The rhythm section of Guiliana and Lefebvre is splendid. They set it up as fusion the way it ought to be: grooving and strong and as pumped as popular music but with a continual sense that this music is slippery and shifting like jazz. So “Losing Track of Daytime” is soulful, with the bassline as rubbery as any Stevie Wonder track, “Tension” suggests a slice of progressive rock as devilishly precise any Rush track, and “Henry” sets a long Fender Rhodes solo against a syncopated drum part that lets the bass percolate.
McCaslin himself does a few things beautifully. He is not the protean improviser that, say, Sonny Rollins or Chris Potter is, but he plays with the band as well as any horn. On so many tunes, his playing simply disappears into the band, particularly when he begins playing with rhythmic abandon—as if the man were a drummer with a reed. On “Praia Grande”, McCaslin flies into his upper register and starts hitting his saxophonic snare—and it sounds great. On the end of “Says Who”, repeated notes and intervals from McCaslin essentially accompany a drum/bass solo. McCaslin is part of the rhythm section.
Linda Oh, Initial Here
On Initial Here (also on Greenleaf), the leader is most decidedly part of the rhythm section. Linda Oh is Douglas’s most recent bass player, another young female bassist who plays both acoustic and electric with equal aplomb. Oh’s story is irresistible: she was born in Malaysia to Chinese parents, raised in Perth, Western Australia, and now lives in New York. Like McCaslin, she is product of great US music schools, but her playing never sounds like a carbon copy.
Dig her version of Leonard Bernstein’s “Something’s Coming”. It starts in burbling abstraction, with a mass of free playing that suddenly picks up a groove until the familiar melody appears, if only for a moment. As Oh starts walking her acoustic bass (and: fast), the band coalesces even more, but the tune is always implied and never stated with perfect clarity. Fabian Almazan’s piano solo actually focuses the band, with the precise swing of Rudy Royston’s drums coming together. Oh then trades with Royston for a long stretch before the melody returns, this time resolving into a delicate impressionistic rendition. There is not one element of this performance that might have been predicted.

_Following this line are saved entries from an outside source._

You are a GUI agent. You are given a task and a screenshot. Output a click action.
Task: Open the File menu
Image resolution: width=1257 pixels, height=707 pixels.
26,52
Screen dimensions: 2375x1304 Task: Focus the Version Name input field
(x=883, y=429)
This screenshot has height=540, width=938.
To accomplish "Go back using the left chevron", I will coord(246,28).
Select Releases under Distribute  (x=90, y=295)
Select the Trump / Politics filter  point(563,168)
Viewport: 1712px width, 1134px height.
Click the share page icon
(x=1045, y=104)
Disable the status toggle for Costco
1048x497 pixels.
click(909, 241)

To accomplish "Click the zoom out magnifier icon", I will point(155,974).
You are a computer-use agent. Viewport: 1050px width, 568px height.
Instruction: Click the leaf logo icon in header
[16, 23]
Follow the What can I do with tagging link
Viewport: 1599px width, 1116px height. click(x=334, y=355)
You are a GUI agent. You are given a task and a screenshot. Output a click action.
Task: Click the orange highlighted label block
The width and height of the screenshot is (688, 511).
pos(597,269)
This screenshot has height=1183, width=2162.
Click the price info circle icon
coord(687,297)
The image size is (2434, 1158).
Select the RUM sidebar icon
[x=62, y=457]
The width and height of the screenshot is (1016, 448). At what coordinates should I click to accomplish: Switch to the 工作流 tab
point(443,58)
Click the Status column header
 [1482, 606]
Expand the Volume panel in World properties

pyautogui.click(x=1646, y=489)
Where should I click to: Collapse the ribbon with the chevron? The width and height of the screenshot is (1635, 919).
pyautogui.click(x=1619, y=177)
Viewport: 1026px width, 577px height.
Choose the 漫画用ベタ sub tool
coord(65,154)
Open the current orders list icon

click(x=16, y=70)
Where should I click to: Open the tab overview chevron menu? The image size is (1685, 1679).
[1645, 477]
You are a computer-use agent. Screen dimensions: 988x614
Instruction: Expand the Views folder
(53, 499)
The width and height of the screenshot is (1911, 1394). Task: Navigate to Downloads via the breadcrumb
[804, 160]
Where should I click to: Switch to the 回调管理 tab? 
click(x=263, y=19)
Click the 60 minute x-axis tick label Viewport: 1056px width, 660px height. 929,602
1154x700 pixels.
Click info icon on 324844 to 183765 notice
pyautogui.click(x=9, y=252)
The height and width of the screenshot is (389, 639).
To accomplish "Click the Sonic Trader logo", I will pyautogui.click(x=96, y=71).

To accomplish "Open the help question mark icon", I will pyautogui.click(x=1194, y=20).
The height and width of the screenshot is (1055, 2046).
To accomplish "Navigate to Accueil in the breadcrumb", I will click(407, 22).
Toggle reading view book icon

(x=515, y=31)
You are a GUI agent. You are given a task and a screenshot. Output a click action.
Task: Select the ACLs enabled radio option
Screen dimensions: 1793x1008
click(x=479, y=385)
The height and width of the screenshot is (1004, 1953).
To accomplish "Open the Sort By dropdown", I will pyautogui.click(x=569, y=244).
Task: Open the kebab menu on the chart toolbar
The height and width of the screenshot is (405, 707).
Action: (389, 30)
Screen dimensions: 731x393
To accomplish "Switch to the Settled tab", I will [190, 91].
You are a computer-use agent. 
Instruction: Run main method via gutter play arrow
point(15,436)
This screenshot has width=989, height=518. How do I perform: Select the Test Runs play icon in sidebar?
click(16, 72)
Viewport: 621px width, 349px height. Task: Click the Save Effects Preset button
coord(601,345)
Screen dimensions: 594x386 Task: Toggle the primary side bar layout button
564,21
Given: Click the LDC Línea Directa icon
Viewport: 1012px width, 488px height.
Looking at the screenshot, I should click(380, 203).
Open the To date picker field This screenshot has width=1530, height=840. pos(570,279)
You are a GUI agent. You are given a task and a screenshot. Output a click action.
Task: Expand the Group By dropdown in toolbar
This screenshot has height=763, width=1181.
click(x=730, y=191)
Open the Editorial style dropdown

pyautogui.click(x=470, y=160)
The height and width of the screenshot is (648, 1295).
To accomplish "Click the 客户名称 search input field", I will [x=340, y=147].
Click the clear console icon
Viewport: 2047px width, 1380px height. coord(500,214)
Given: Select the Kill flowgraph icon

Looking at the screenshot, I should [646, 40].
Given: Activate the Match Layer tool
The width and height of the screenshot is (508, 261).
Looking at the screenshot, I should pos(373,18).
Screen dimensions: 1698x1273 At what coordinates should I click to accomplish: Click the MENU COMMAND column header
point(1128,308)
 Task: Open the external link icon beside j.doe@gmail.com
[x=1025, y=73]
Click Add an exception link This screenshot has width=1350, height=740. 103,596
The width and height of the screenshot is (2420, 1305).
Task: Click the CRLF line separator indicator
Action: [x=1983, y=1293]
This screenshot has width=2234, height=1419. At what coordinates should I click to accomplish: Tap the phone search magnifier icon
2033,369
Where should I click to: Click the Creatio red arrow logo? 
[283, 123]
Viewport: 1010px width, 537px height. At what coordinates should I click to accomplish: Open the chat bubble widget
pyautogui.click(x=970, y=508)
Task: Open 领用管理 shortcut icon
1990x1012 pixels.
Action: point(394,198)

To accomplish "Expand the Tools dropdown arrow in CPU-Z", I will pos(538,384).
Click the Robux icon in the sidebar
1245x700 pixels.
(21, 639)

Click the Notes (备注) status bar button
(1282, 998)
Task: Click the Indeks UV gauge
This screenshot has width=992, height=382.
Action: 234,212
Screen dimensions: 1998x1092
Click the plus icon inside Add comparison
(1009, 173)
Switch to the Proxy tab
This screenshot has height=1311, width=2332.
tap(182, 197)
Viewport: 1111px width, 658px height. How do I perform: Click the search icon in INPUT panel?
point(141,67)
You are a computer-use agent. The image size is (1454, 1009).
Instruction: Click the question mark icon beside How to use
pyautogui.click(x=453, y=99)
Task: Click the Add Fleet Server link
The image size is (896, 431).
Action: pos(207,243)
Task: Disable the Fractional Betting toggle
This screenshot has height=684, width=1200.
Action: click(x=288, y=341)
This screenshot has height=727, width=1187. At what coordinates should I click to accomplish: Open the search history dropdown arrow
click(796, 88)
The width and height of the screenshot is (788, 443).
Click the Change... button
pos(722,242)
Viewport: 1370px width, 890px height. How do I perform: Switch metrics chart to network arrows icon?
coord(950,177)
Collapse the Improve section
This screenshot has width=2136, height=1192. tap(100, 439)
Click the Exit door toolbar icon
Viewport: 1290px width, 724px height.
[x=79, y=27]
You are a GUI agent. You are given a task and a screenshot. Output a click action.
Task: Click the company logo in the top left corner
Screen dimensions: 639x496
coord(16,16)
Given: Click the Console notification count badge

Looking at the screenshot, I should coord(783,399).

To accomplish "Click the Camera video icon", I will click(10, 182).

“No. 1 Hit” is sunnier, with Almazon moving over to Fender Rhodes while Oh stays acoustic. Royston is given latitude to play all over the place, but it’s a fun workout rather than anything to dark. “Deeper Than Happy” moves her over to electric bass, however, with Dayna Stephens’ tenor saxophone getting to run in unison with the leader or to split into counterpoint with the keyboard. It’s an eclectic collection in that way—“Desert Island Dream” finds Oh strumming her bass almost like it was a folk guitar and creating a wide open sound cushioned by sunny chords; “Little House” sets up a crazy, asymmetrical melody passed around from electric bass to horn to Rhodes; “Deeper Than Sad” moves in a long-toned minor mood across arpeggiated acoustic piano.
While this music is wholly distinct from what Douglas might make if he were on the date, the spirit of diversity and openness is apparent. And that is what Douglas has demonstrated this year and every year that he has been playing.
Douglas is just what the music needs. He is a big tent figure: someone with room on his label and in his bands for all kinds of players and all kinds of sounds. His Be Still may be the riveting jazz album of 2012, but that is just a small slice of Douglas’s musical world. His other bands, his side players, his record label—each one blossoms with different strengths, a diversity of beauty.
And that’s a good word for jazz today: diversity. It’s a music with many strong voices. Just like Dave Douglas.